* Records shown *
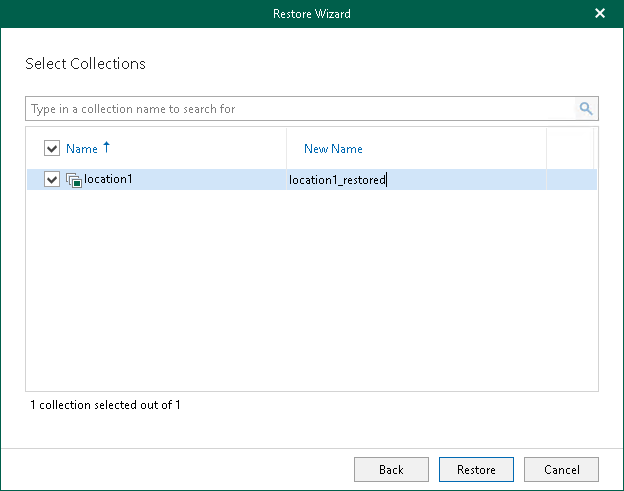Click the collection icon beside location1
This screenshot has width=624, height=491.
click(74, 180)
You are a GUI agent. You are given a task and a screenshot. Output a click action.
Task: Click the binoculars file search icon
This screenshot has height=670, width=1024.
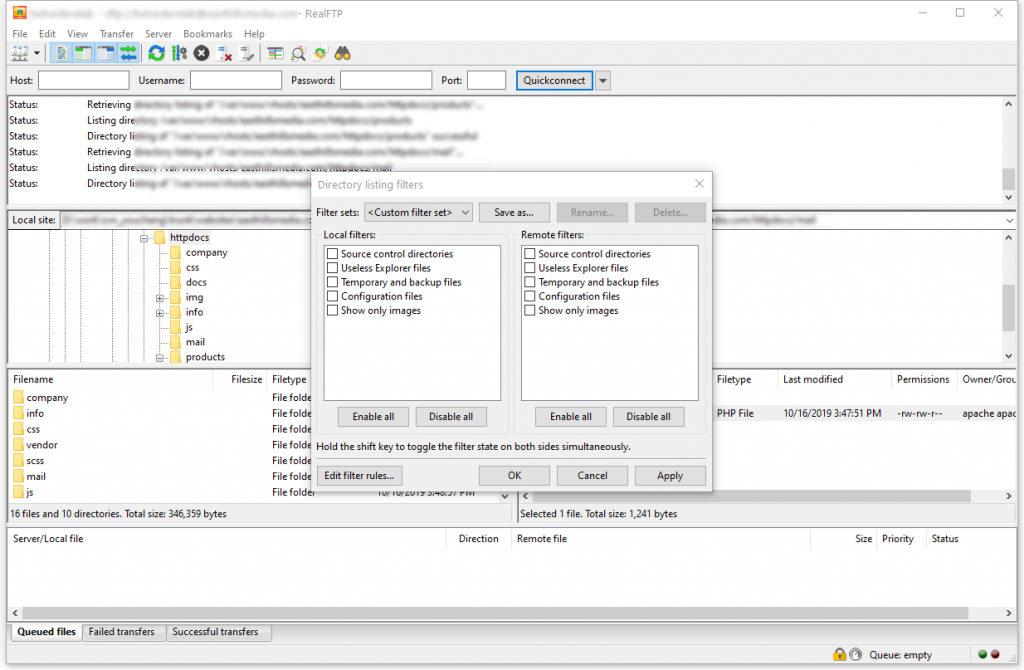[x=342, y=54]
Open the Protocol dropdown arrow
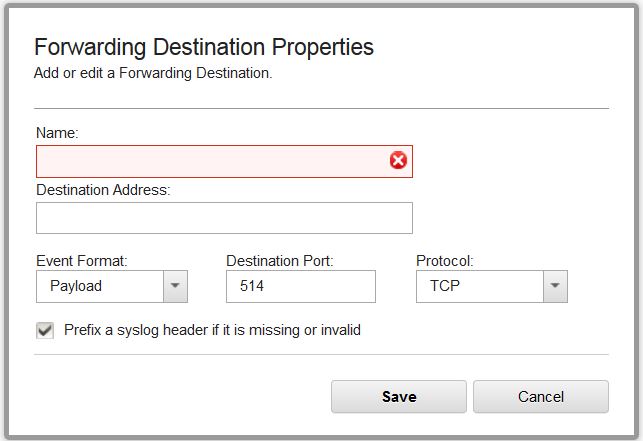The height and width of the screenshot is (441, 643). [x=555, y=286]

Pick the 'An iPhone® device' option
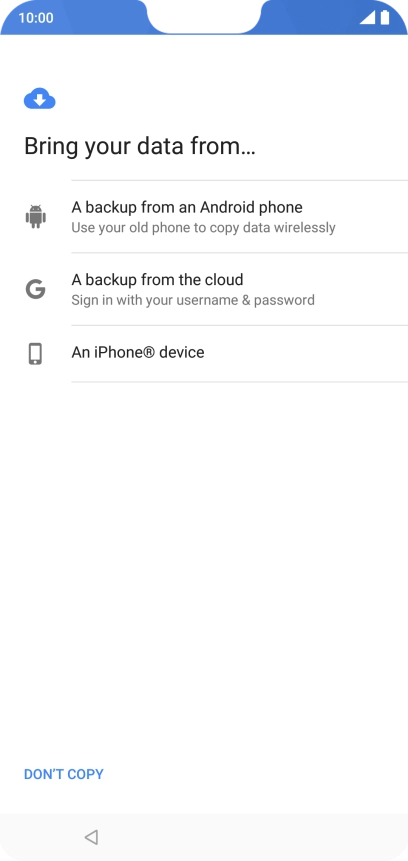tap(204, 354)
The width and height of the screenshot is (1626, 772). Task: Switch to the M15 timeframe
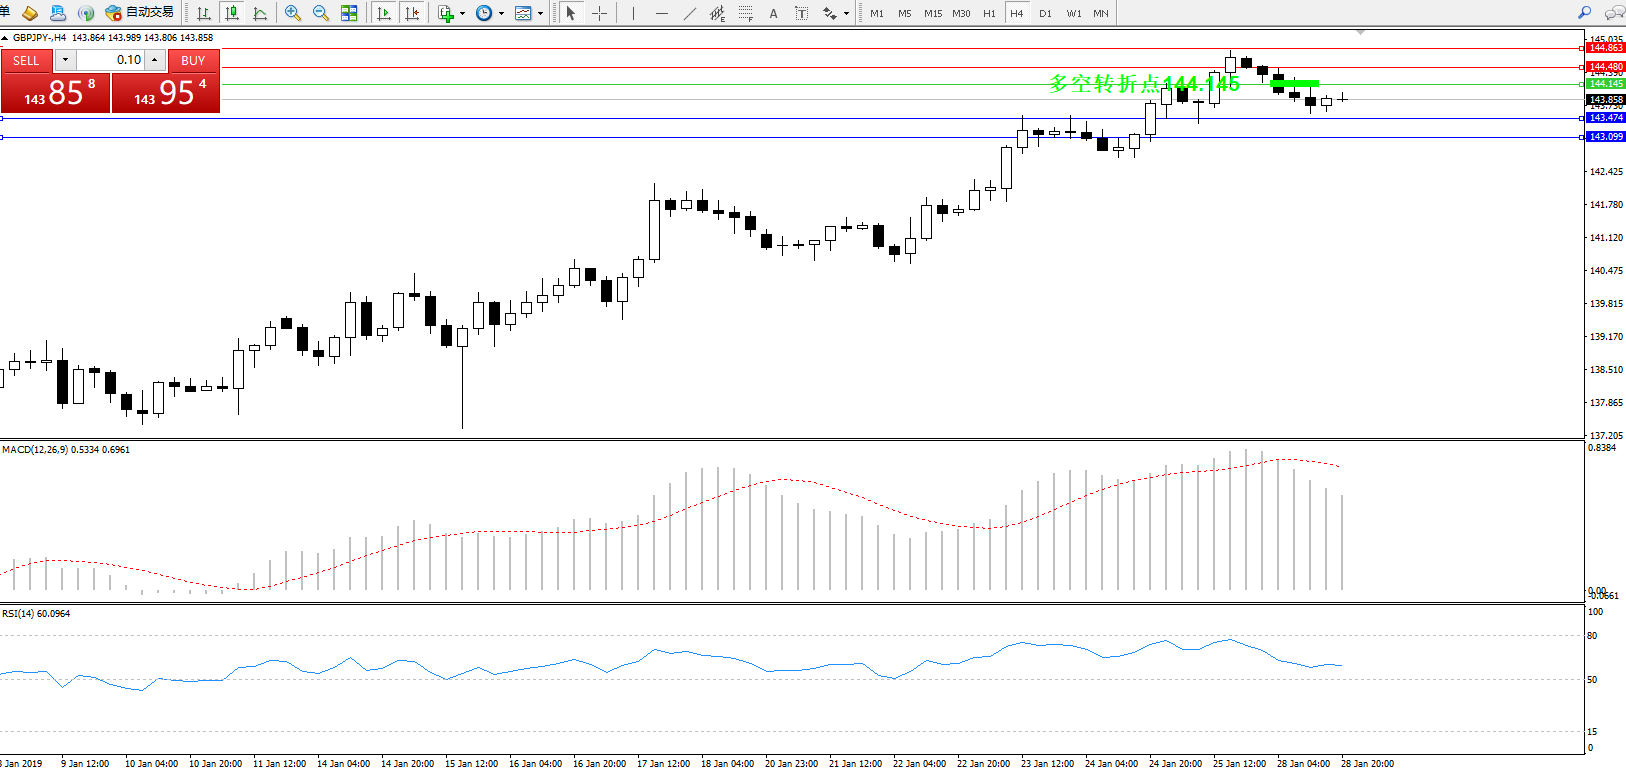point(933,13)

* Prompt *
Your answer must be the lines from the line containing "You are a GUI" through the final line of the data, written out exactly, both ends included and pictures left out.

* Exercise result *
You are a GUI agent. You are given a task and a screenshot. Output a click action.
Task: Click the binoculars file search icon
This screenshot has height=670, width=1024.
[x=342, y=54]
Open the Protocol dropdown arrow
The height and width of the screenshot is (441, 643). [x=555, y=286]

Pick the 'An iPhone® device' option
tap(204, 354)
The width and height of the screenshot is (1626, 772). Task: Switch to the M15 timeframe
point(933,13)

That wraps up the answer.